Scale Sensu Go with Enterprise datastore

COMMERCIAL FEATURE: Access the datastore feature in the packaged Sensu Go distribution. For more information, read Get started with commercial features.

Sensu Go’s datastore feature enables scaling your monitoring to many thousands of events per second.

For each unique entity/check pair, Sensu records the latest event object in its datastore. By default, Sensu uses the embedded etcd datastore for event storage. The embedded etcd datastore helps you get started, but as the number of entities and checks in your Sensu implementation grows, so does the rate of events being written to the datastore. In a clustered deployment of etcd, whether embedded or external to Sensu, each event received by a member of the cluster must be replicated to other members, increasing network and disk IO utilization.

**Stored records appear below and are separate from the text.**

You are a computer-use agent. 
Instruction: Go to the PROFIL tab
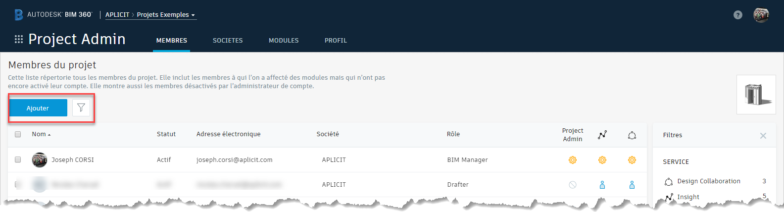point(336,41)
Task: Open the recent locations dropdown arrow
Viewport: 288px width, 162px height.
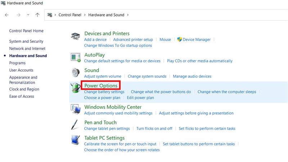Action: click(28, 15)
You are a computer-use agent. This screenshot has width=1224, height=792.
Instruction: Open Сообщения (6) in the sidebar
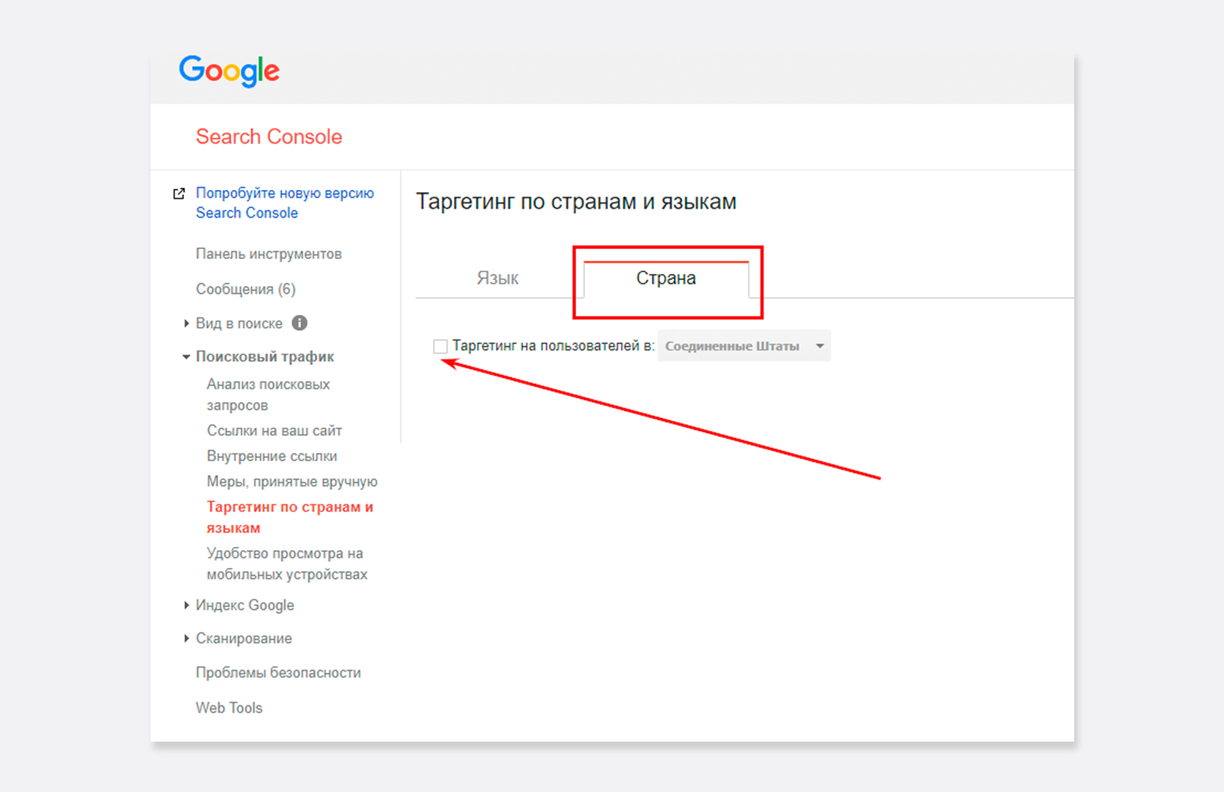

Our team documented configuration and testing of Sensu running on bare metal infrastructure in the sensu/sensu-perf project. This configuration comfortably handled 12,000 Sensu agent connections (and their keepalives) and processed more than 8,500 events per second.

This rate of events should be sufficient for many installations but assumes an ideal scenario where Sensu backend nodes use direct-attached, dedicated non-volatile memory express (NVMe) storage and are connected to a dedicated LAN. Deployments on public cloud providers are not likely to achieve similar results due to sharing both disk and network bandwidth with other tenants. Adhering to the cloud provider’s recommended practices may also become a factor because many operators are inclined to deploy a cluster across multiple availability zones. In such a deployment cluster, communication happens over shared WAN links, which are subject to uncontrolled variability in throughput and latency.

The Enterprise datastore can help operators achieve much higher rates of event processing and minimize the replication communication between etcd peers. The sensu-perf test environment comfortably handles 40,000 Sensu agent connections (and their keepalives) and processes more than 36,000 events per second under ideal conditions.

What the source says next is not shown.